------ Records

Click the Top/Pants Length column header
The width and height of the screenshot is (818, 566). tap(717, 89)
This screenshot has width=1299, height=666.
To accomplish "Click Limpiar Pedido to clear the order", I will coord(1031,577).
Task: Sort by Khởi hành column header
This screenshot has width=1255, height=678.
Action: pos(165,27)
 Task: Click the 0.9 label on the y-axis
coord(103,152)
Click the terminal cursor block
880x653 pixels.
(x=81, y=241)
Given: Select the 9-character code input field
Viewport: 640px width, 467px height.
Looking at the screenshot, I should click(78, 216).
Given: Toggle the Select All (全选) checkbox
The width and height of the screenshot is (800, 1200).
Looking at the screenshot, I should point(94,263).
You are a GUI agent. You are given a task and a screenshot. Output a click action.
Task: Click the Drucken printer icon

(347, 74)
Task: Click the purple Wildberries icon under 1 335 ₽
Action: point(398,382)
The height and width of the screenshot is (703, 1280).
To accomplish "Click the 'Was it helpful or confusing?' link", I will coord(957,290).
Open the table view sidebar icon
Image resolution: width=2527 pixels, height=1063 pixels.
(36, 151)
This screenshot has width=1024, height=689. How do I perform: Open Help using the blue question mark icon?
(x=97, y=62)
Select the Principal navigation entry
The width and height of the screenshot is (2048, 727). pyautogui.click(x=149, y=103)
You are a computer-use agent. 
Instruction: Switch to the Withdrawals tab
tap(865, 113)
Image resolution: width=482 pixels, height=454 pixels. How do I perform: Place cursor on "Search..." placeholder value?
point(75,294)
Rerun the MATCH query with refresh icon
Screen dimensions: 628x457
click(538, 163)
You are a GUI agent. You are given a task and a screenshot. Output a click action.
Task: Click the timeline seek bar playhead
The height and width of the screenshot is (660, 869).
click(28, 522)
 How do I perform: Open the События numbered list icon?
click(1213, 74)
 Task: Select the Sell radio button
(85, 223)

------------

== About this task ==
Copy exactly the line containing "How do I perform: Open the" and each line after it through the end of the records above.

== Answer to the problem ==
 How do I perform: Open the События numbered list icon?
click(1213, 74)
 Task: Select the Sell radio button
(85, 223)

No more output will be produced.